In October of 2010, I moved to Duluth, Minnesota along the shores of Lake Superior. I needed to be alone and work on my art without the distractions of the Twin Cities. It was hard at first but I fell in love with the area and climate.
New York, NY
An artist working in the field of video, photography, installation art and sculpture since the late nineties, Pfeiffer is well-known and celebrated for his highly sophisticated use of digital technologies and new media, probing the way these technologies at once shape and alter our daily visual experience. Digitally manipulating or erasing elements from iconic images, many of them taken from sports events or Hollywood films, Pfeiffer adopts today’s frenetic visual language in order to explore our culture’s obsession with spectacle. Paul Pfeiffer was born in Honolulu, Hawaii. He has had one-person exhibitions at the Whitney Museum of American Art (2001), MIT’s List Visual Arts Center and the Museum of Contemporary Art Chicago (2003), the National Gallery of Victoria, Melbourne (2005), MUSAC León, Spain (2008), the Hamburger Bahnhof, Berlin (2009), the Albright-Knox Art Gallery, Buffalo (2010), the Blanton Museum of Art, Austin (2012), Paula Cooper Gallery, NY (2012), Thomas Dane Gallery, London (2013) and the Museum of Contemporary Art and Design, Manila (2015). He has received numerous awards and fellowships, including a Fulbright-Hayes Fellowship and the Bucksbaum Award from the Whitney Museum. In 2011 he was the subject of a retrospective at Sammlung Goetz in Munich, Germany. Upcoming exhibits include Galerie Perrotin, Hong Kong (Nov 2015) and Museo Madre, Naples (2016).
Brooklyn, NY
Mickalene Thomas is a distinguished visual artist and filmmaker who has exhibited extensively both nationally and internationally since 2003. She is best known for combining art-historical, political, and pop-cultural references to create striking figurative and nonfigurative paintings. Her work stems from a long study of art history and classical genres of portraiture, introducing complex notions of femininity and challenging common definitions of beauty and aesthetic representation.

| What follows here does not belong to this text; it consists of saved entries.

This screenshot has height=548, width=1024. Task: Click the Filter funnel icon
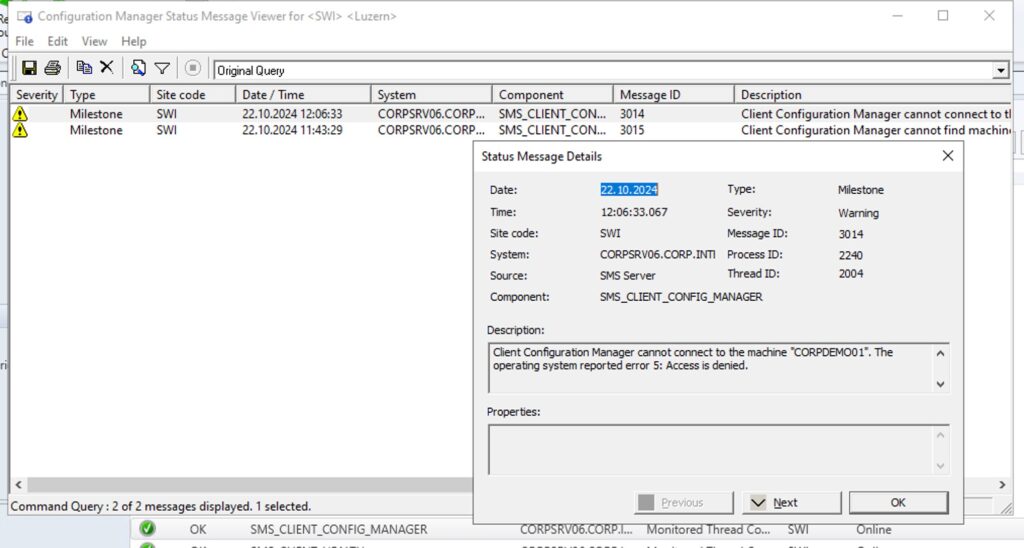(x=161, y=68)
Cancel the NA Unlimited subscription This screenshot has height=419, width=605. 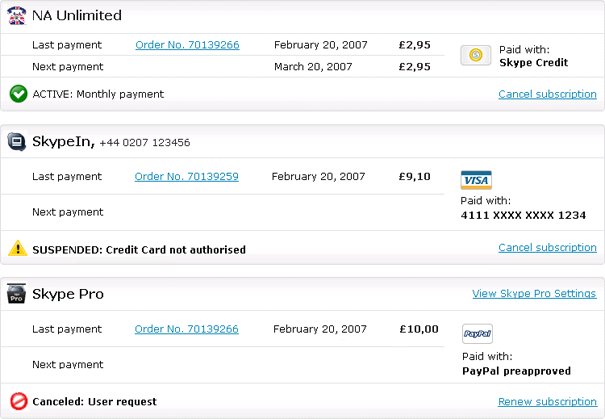547,94
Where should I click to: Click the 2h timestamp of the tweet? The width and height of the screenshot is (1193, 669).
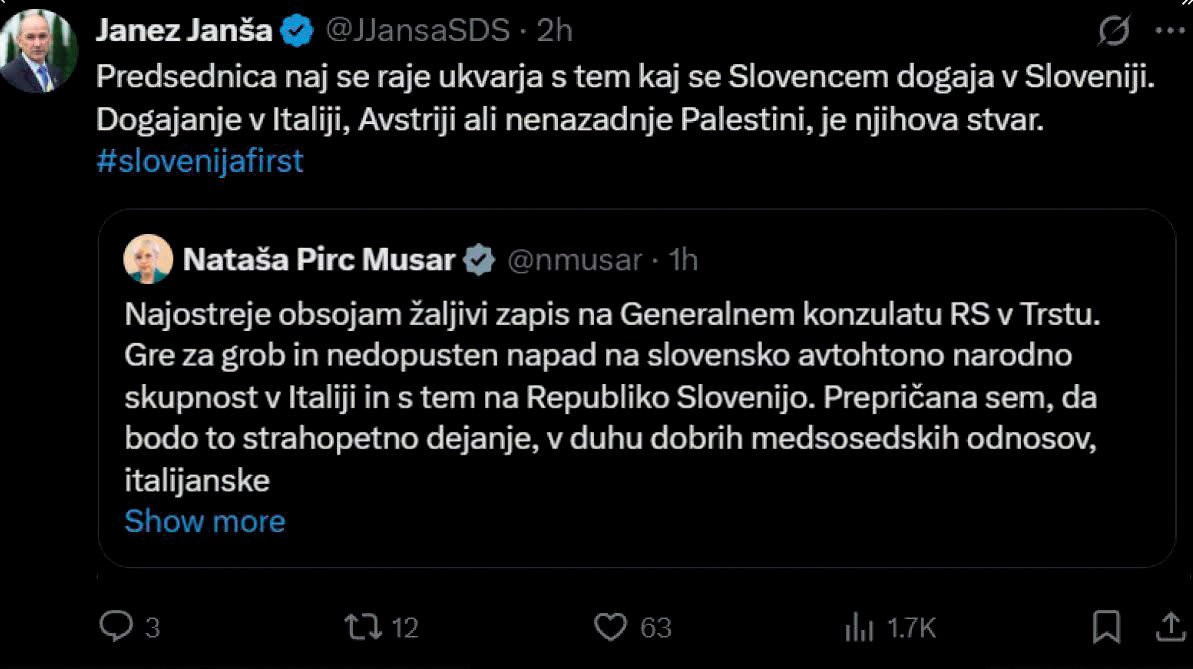click(x=555, y=31)
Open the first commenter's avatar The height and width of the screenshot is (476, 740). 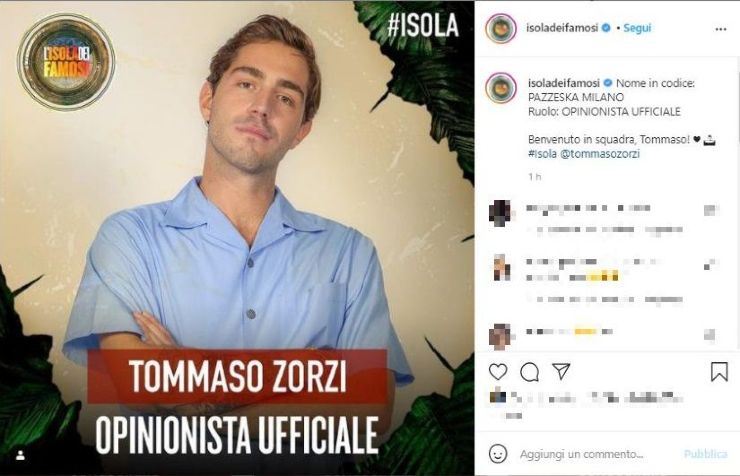coord(500,213)
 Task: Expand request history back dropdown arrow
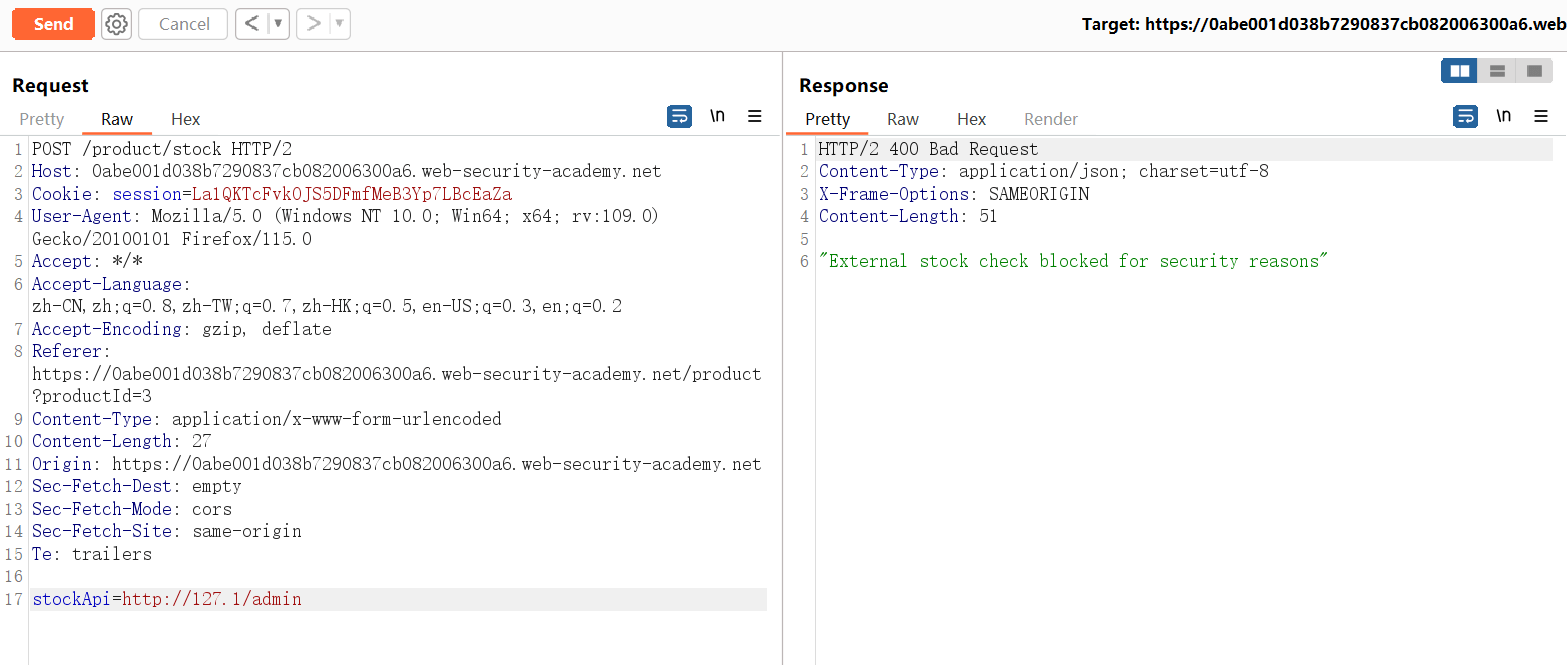pyautogui.click(x=278, y=24)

Thomas’s first solo museum exhibition was in 2012 at the Brooklyn Museum and Santa Monica Museum of Art. Recent solo exhibitions include George Eastman House, New York; L’Ecole des Beaux Arts, Monaco; and First International Contemporary Art Biennial, Columbia. Her work has been shown in numerous group exhibitions, including at La Conservera Contemporary Art Center, Ceutí, Spain; Corcoran Gallery of Art, Washington, DC; Hara Museum, Tokyo; National Portrait Gallery, Washington, DC; and Saatchi Gallery, London. Thomas’s work is in the permanent collections of New York’s Museum of Modern Art, Brooklyn Museum, Solomon R. Guggenheim Museum, and Whitney Museum of American Art, as well as the Detroit Institute of Arts; Hammer Museum, Los Angeles; Nerman Museum of Contemporary Art, Kansas; Seattle Art Museum; and Smithsonian American Art Museum, among many others. Mickalene Thomas is represented by Lehmann Maupin, New York and Hong Kong; Kavi Gupta Gallery, Chicago and Berlin; Susanne Vielmetter Los Angeles Projects; and Galerie Nathalie Obadia, Paris and Brussels. She was born in 1971 in New Jersey and lives and works in Brooklyn, New York.
Santa Fe, NM
Kade L. Twist is an interdisciplinary artist working with video, sound, interactive media, text and installation environments. Twist’s work combines re-imagined tribal stories with geopolitical narratives to examine the unresolved tensions between market-driven systems, consumerism and American Indian cultural self-determination. Mr. Twist is one of the co-founders of Postcommodity, an interdisciplinary artist collective. With his individual work and the collective Postcommodity, Twist has exhibited work nationally and internationally including the: Arizona State University Art Museum, Tempe, AZ; Art Gallery of Ontario, Toronto, CA; Chelsea Art Museum, New York, NY; National Museum of the American Indian, Gustav Heye Center, Smithsonian Institution, New York, NY; Museum of Contemporary Native Arts, Santa Fe, NM; Nuit Blanche, Toronto; Contour: 5th Biennial of the Moving Image, Mechelen, BE; Pennsylvania Academy of Fine Arts Museum; Site Santa Fe, Santa Fe, NM; Adelaide International; National Museum ofof Art, Architecture and Design, Oslo; and the 18th Beinnale of Sydney. Postcommodity have been the recipients of grants from the Arizona Commission on the Arts, Smithsonian Institution, Harpo Foundation, Joan Mitchell Foundation, Art Matters, Creative Capital and the Native Arts and Cultures Foundation.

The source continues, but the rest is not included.